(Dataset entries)
• • • • •
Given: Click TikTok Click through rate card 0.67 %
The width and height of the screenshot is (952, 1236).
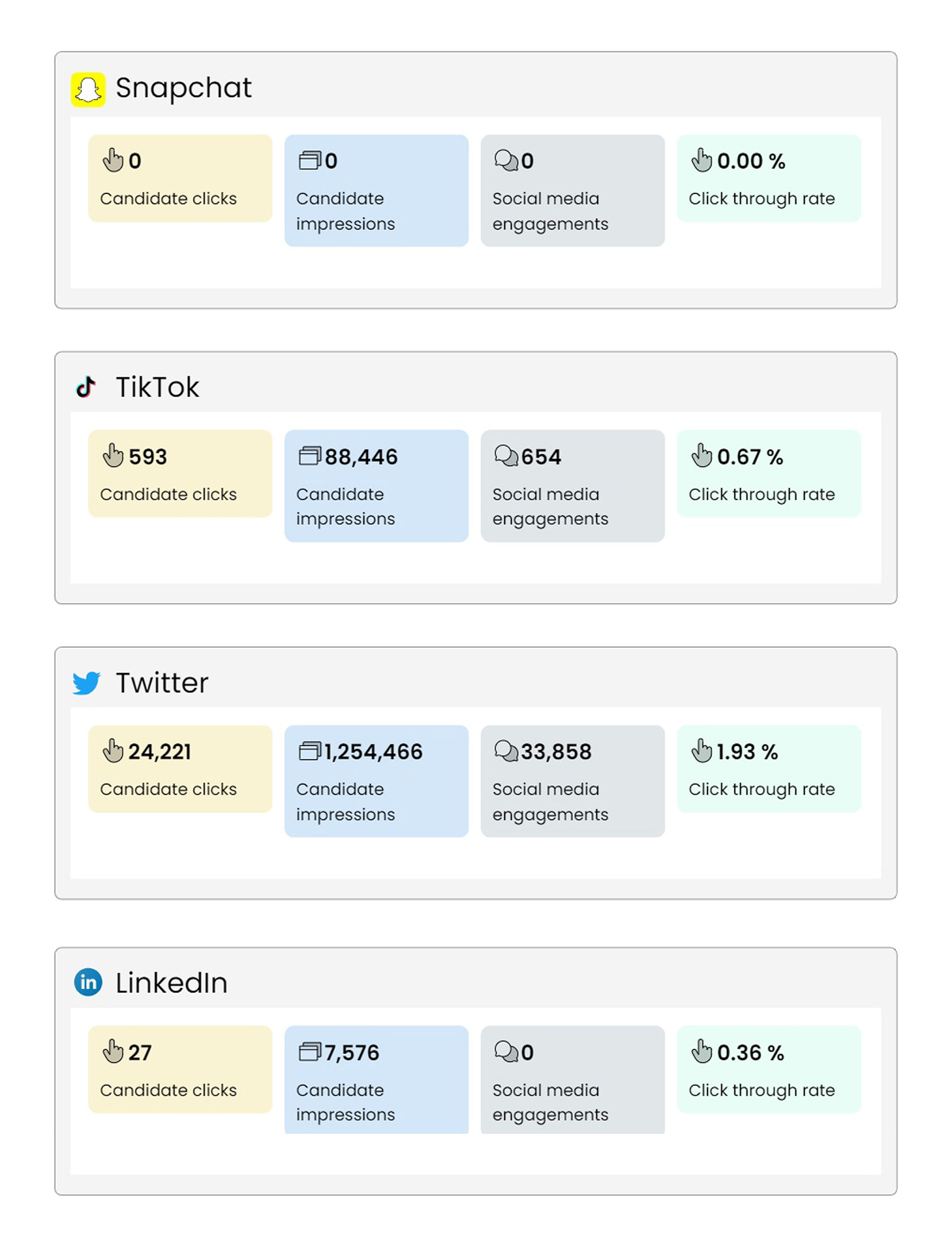Looking at the screenshot, I should point(769,474).
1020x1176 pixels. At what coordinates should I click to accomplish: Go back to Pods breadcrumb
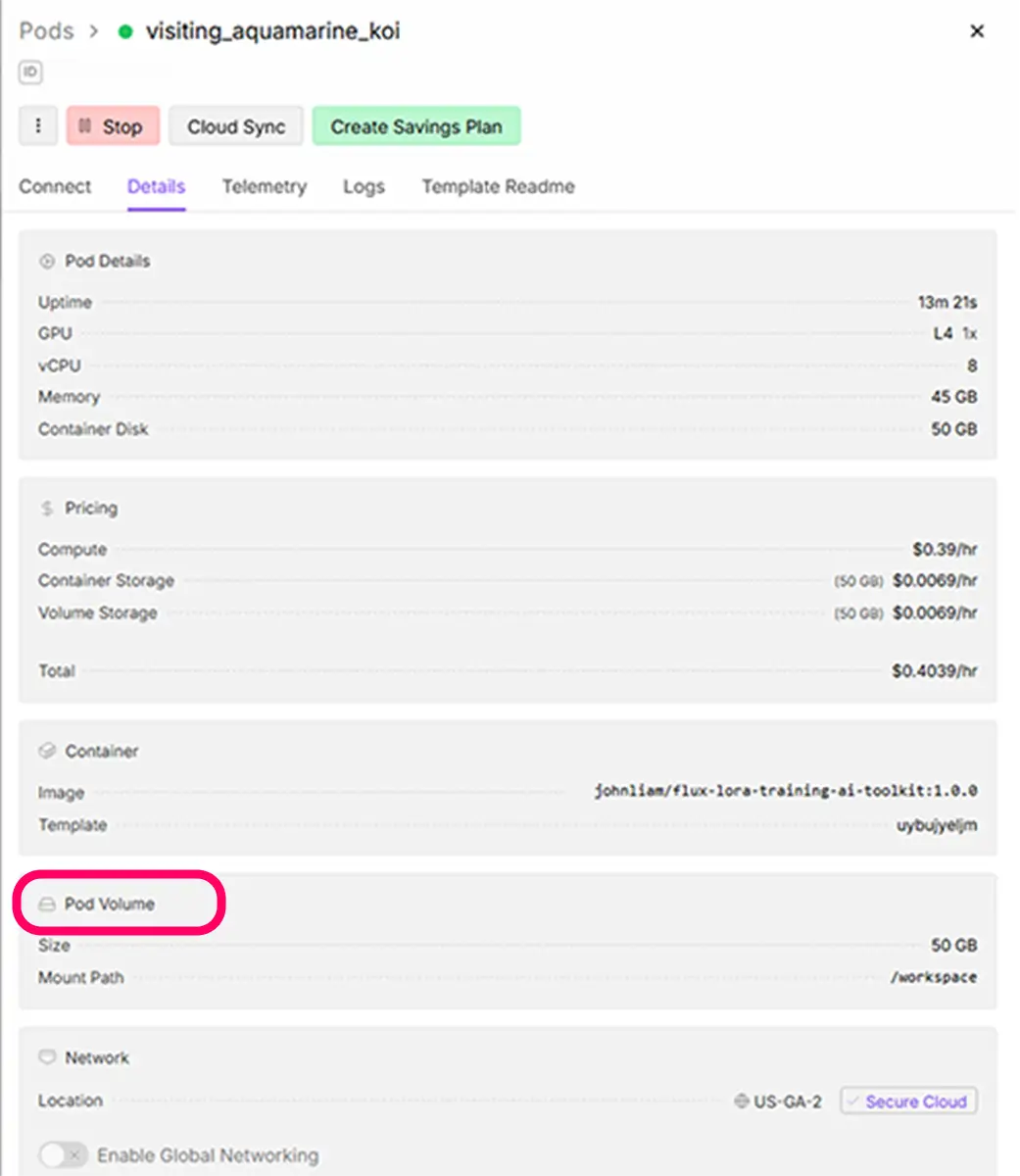point(46,31)
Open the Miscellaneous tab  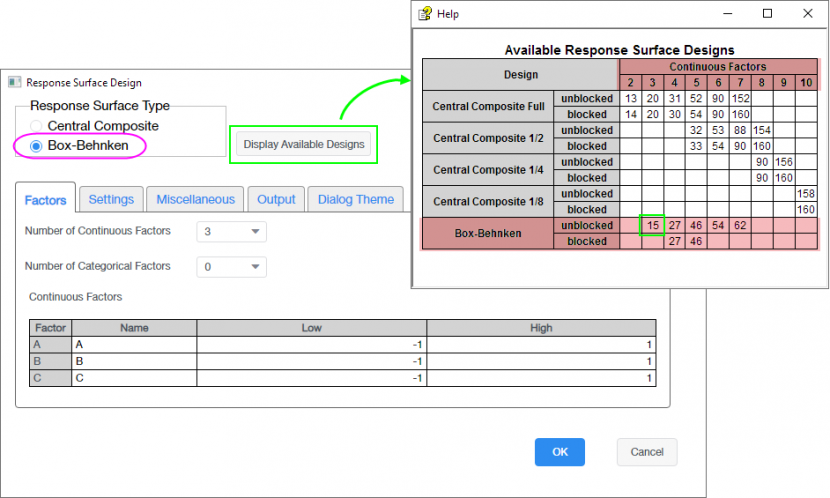(x=195, y=199)

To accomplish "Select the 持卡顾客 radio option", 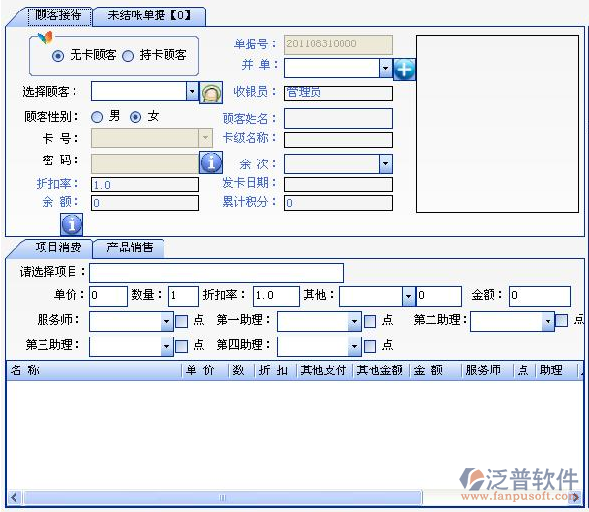I will click(x=128, y=56).
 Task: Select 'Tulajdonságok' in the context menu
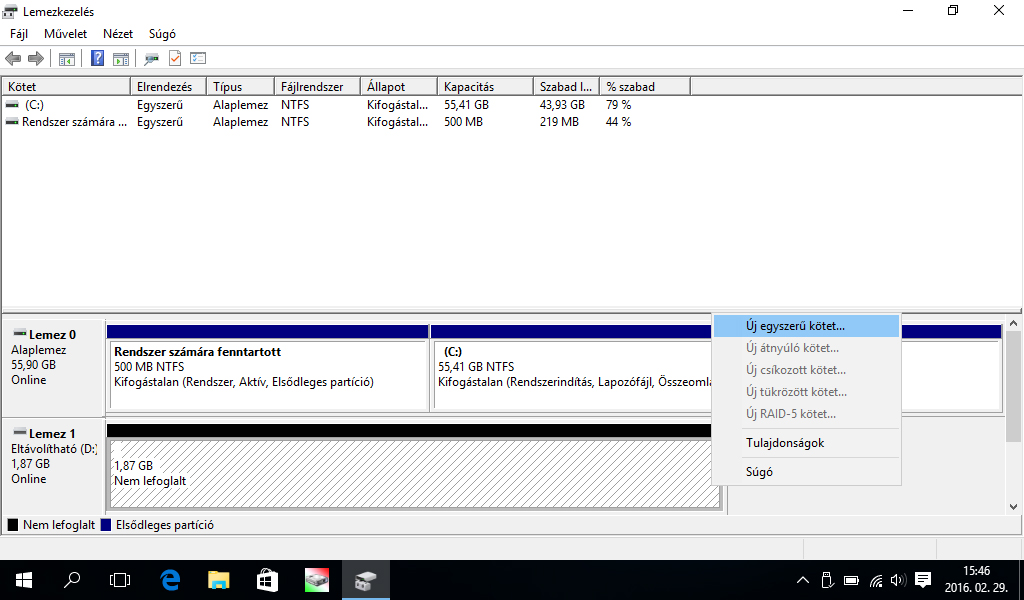tap(785, 443)
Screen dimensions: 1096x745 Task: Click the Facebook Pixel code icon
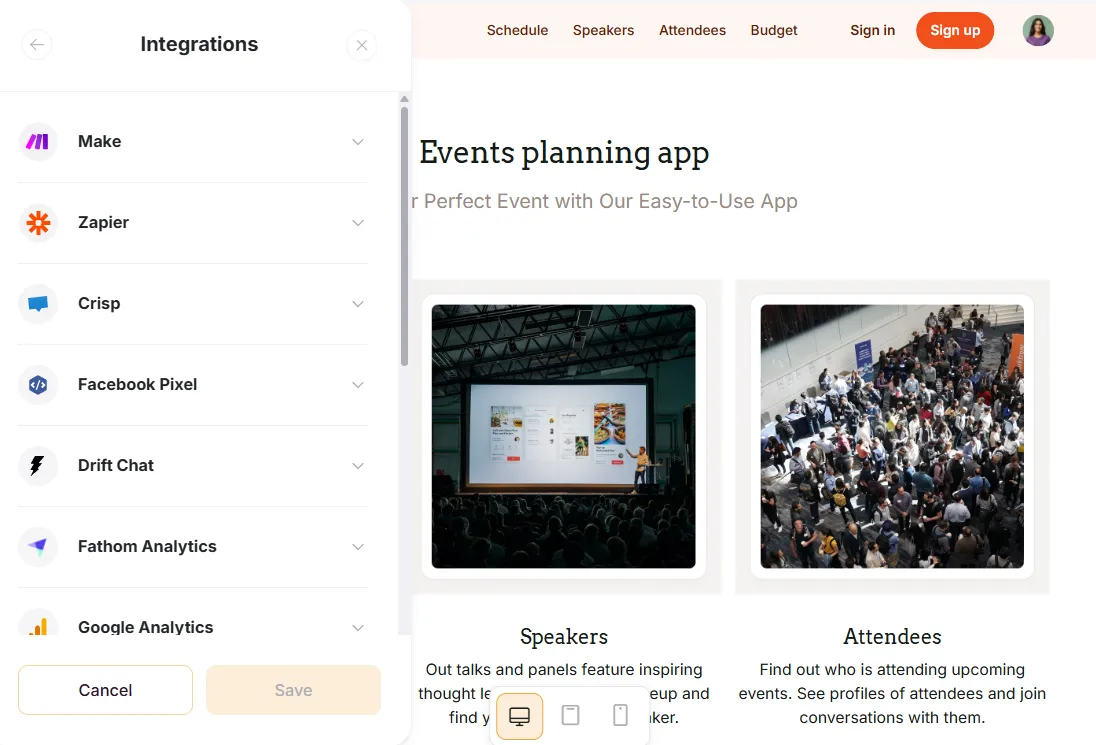pos(38,385)
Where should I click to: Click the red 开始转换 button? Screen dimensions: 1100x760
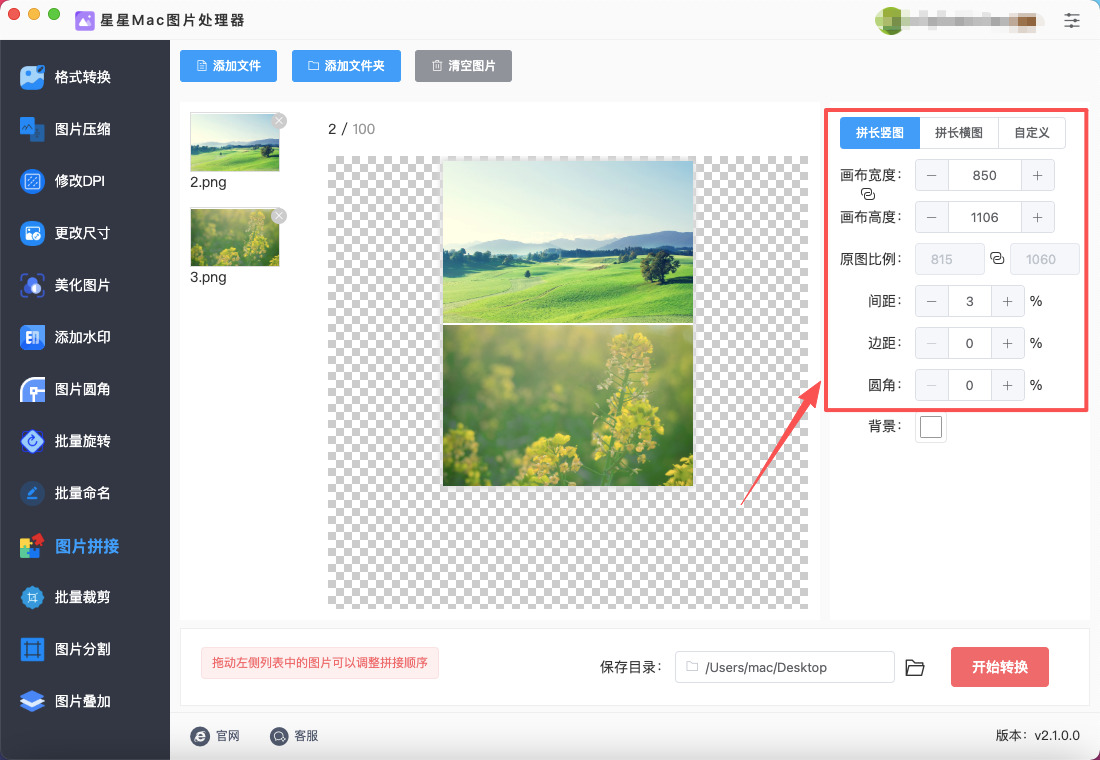click(x=1000, y=667)
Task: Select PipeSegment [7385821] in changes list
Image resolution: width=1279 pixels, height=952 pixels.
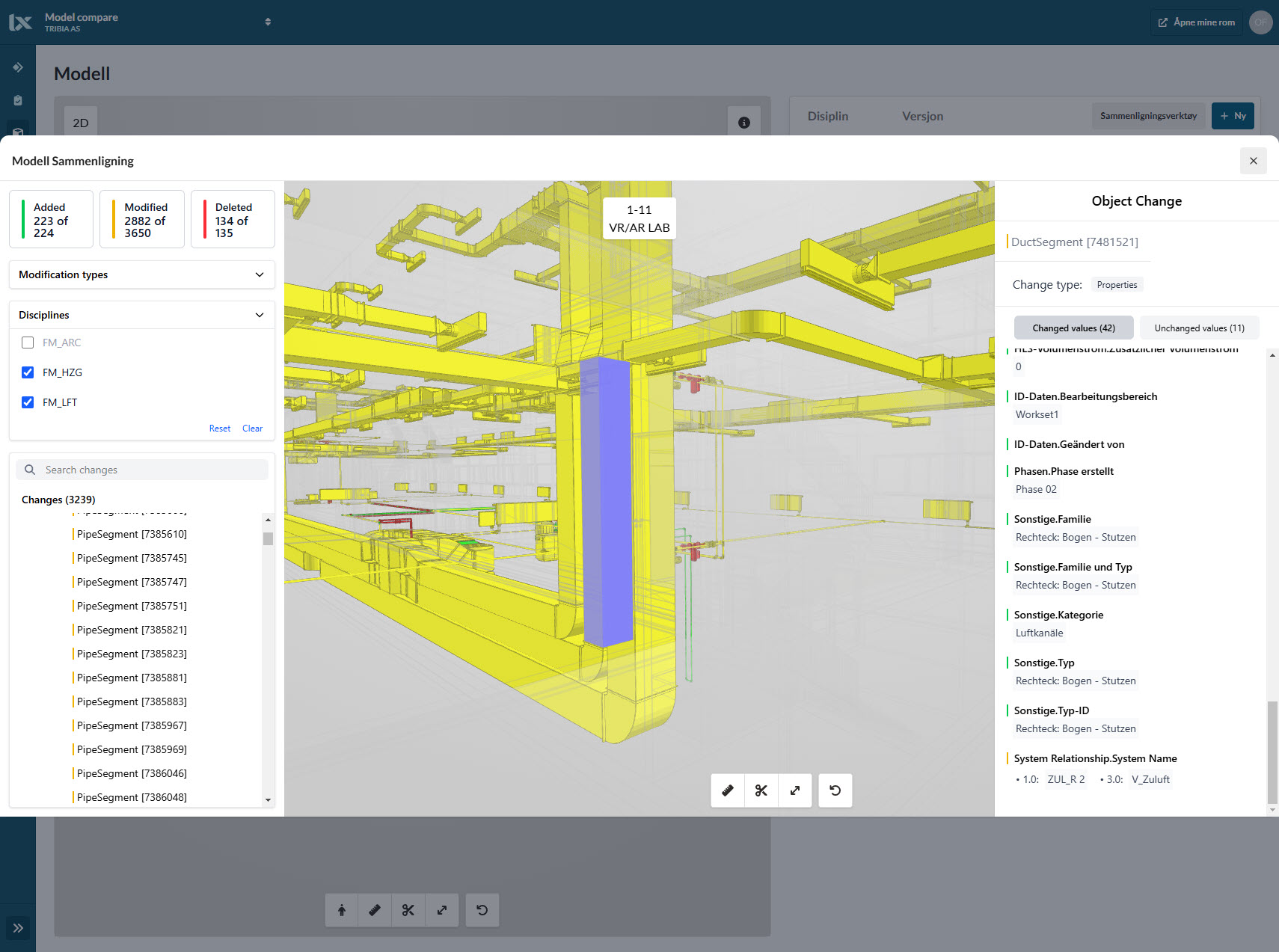Action: pos(132,630)
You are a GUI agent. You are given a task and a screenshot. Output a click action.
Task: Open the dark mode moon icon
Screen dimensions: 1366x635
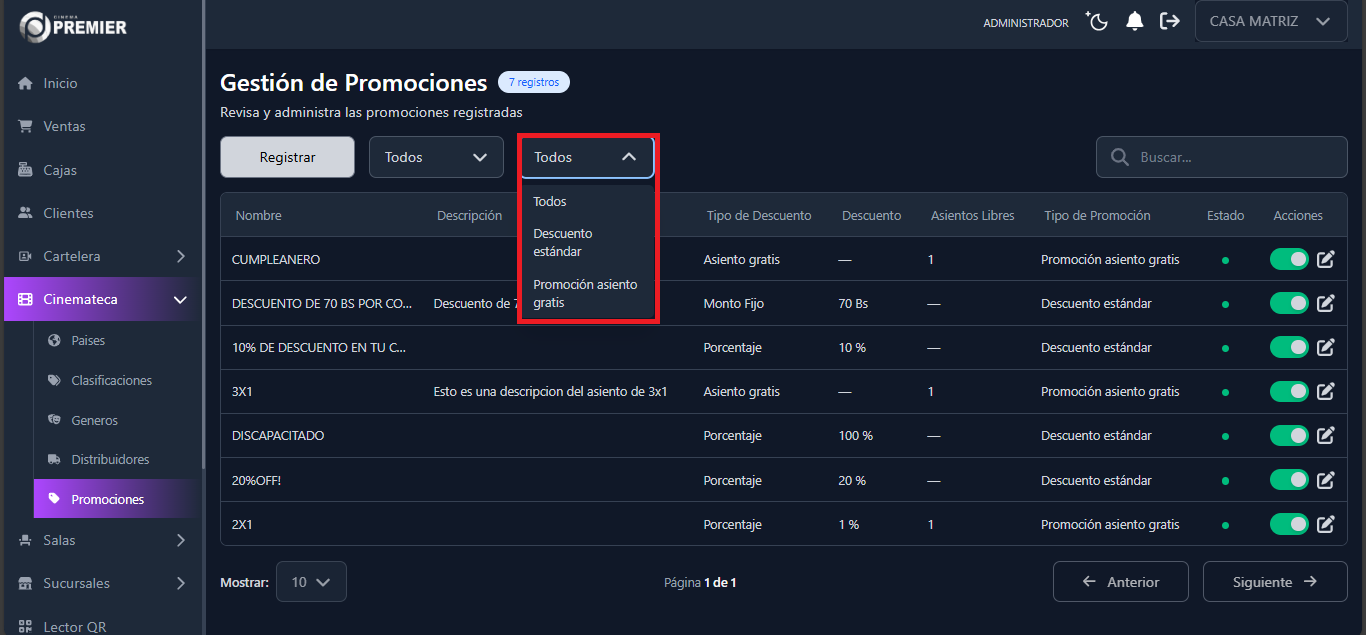tap(1096, 20)
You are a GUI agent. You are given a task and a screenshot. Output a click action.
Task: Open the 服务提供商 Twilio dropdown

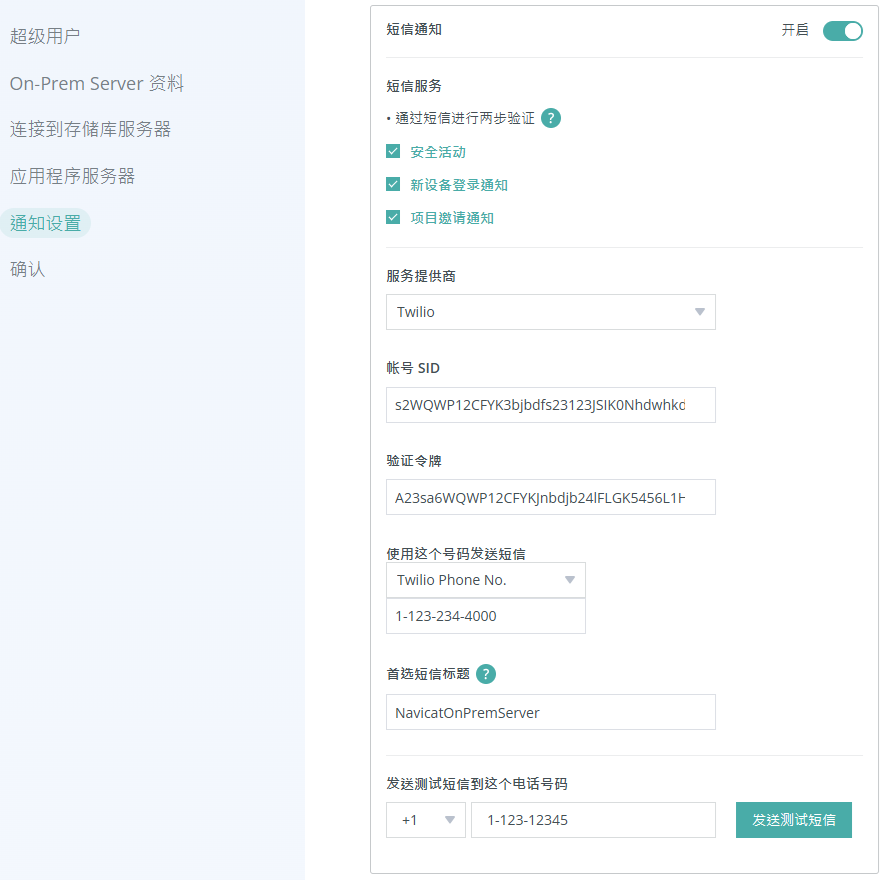point(550,312)
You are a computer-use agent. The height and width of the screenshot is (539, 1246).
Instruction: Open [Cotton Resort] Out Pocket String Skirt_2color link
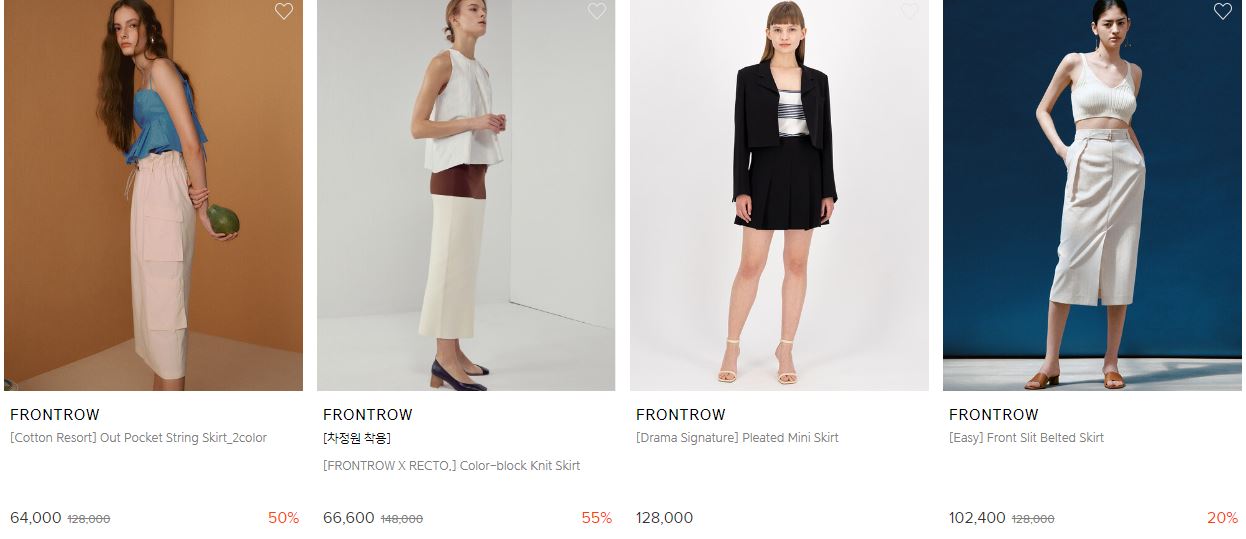click(x=138, y=438)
• • • • •
**INSTRUCTIONS FOR THE TASK:** Nothing but the lines from the line containing "Task: Open the dark mode moon icon" to the end of the records above should be repeated, exactly and with every picture omitted.

**RESPONSE:**
Task: Open the dark mode moon icon
Screen dimensions: 1366x635
tap(1096, 20)
You are a GUI agent. You are given a task and a screenshot. Output a click action.
Task: Open the 服务提供商 Twilio dropdown

point(550,312)
You are a computer-use agent. The height and width of the screenshot is (539, 1246).
Instruction: Open [Cotton Resort] Out Pocket String Skirt_2color link
click(x=138, y=438)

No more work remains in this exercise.